ASSIGNMENT
Which lines below include "agent"? Copy them all.

INFORMATION PROVIDED
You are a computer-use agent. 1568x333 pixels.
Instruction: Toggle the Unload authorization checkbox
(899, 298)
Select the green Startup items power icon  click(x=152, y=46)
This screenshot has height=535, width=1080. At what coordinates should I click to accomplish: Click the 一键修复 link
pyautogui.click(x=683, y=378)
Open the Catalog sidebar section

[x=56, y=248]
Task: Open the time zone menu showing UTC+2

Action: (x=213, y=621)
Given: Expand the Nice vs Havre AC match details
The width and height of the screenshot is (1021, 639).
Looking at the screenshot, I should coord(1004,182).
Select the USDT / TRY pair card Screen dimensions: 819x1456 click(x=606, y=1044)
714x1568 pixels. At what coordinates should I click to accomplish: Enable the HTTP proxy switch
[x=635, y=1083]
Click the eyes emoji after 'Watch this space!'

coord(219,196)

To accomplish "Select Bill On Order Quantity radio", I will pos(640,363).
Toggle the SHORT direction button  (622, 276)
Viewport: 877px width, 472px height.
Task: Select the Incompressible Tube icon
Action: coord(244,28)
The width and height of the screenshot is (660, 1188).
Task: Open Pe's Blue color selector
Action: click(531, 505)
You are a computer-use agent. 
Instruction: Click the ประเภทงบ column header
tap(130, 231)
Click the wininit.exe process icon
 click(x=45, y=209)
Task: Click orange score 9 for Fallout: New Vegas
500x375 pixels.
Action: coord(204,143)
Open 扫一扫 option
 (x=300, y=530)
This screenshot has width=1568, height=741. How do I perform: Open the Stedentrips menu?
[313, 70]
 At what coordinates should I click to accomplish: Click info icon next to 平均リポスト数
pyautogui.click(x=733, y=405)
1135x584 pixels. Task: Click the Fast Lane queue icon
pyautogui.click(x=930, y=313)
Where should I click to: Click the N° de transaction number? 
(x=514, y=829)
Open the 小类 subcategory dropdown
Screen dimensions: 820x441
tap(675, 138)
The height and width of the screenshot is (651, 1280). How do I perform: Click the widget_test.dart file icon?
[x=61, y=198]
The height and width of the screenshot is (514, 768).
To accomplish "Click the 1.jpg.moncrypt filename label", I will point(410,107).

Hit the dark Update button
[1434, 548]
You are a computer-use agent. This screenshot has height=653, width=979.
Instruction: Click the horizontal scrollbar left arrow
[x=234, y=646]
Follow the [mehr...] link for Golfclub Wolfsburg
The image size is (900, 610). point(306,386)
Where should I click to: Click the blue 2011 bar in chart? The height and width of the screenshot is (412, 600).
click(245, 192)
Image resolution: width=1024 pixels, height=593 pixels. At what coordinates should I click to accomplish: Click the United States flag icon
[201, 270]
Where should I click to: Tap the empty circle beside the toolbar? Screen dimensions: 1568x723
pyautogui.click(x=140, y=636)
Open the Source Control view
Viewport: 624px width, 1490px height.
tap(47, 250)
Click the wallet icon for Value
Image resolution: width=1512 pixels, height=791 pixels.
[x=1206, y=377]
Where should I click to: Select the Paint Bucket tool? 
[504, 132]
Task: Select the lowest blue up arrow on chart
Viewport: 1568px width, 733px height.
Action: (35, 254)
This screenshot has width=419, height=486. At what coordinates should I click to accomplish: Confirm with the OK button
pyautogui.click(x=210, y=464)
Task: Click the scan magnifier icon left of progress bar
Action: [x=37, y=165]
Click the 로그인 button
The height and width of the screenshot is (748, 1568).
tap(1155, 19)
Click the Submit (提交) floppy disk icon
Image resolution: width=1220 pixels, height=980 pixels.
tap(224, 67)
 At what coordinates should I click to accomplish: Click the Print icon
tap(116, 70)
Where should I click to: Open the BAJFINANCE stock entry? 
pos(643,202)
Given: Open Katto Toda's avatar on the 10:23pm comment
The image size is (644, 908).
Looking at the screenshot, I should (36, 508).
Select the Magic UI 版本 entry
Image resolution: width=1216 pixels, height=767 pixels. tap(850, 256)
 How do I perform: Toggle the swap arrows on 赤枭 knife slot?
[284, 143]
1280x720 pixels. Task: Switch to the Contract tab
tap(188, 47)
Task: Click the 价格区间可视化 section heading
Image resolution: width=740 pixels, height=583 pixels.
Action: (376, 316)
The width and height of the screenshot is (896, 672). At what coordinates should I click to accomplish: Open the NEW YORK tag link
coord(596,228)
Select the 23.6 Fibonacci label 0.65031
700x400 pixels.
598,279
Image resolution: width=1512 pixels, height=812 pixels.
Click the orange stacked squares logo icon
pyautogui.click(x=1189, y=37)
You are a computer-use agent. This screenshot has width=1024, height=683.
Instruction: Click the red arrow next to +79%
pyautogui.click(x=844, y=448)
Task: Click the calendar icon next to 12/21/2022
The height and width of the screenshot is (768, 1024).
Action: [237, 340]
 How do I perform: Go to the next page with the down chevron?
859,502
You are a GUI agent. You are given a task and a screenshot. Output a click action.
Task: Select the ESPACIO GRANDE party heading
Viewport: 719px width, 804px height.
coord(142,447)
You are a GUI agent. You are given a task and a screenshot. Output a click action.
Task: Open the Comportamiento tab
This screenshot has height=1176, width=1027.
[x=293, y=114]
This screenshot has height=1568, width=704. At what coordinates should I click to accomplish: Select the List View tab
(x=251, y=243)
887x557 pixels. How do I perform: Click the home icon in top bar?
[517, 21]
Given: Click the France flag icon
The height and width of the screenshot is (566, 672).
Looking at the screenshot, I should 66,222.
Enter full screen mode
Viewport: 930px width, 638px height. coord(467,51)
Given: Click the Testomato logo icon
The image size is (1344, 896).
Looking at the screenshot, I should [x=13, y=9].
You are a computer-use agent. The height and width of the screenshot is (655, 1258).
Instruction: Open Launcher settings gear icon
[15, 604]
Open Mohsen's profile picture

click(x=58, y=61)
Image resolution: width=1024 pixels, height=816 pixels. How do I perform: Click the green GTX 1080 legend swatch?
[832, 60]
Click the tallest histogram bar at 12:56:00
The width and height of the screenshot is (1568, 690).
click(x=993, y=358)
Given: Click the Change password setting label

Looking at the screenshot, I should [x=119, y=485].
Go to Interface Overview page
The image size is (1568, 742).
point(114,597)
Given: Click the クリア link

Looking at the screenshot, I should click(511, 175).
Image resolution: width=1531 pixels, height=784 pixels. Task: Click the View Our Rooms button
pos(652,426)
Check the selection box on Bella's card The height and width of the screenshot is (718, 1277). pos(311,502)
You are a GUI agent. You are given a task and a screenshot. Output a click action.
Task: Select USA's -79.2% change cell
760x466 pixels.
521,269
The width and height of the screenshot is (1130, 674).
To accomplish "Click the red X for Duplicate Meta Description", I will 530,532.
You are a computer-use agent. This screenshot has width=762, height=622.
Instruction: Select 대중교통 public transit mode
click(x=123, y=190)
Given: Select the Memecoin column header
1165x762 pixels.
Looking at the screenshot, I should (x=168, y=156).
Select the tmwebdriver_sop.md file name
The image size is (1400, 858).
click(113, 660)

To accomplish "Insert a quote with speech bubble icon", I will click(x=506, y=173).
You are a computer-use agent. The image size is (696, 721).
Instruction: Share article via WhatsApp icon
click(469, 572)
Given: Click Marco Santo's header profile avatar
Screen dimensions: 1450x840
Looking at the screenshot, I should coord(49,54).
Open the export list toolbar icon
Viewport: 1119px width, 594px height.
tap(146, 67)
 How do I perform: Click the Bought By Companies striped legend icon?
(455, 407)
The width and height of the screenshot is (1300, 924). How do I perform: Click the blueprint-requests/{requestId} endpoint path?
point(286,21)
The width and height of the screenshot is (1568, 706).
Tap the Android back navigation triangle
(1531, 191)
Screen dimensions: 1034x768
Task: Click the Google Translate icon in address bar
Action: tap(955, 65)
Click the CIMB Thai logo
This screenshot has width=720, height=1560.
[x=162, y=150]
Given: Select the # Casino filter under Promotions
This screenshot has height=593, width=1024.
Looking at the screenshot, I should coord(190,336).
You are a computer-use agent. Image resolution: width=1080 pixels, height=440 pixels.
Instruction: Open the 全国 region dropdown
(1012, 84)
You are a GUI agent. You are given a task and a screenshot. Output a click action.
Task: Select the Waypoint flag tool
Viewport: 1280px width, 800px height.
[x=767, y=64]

SOLVED PROBLEM
You are a computer-use agent. 1568x333 pixels.
You are a computer-use agent. 
You are a computer-use agent. This screenshot has height=653, width=979.
You are a computer-use agent. This screenshot has width=1024, height=683.
You are a GUI agent. You are given a task and a screenshot. Output a click action.
You are a GUI agent. You are given a task and a screenshot. Output a click action.
You are a computer-use agent. The height and width of the screenshot is (655, 1258).
You are a GUI agent. You are given a task and a screenshot. Output a click action.
You are a computer-use agent. This screenshot has width=762, height=622.
You are a computer-use agent. The image size is (696, 721).
You are a computer-use agent. Image resolution: width=1080 pixels, height=440 pixels.
You are a GUI agent. You are given a task and a screenshot. Output a click action.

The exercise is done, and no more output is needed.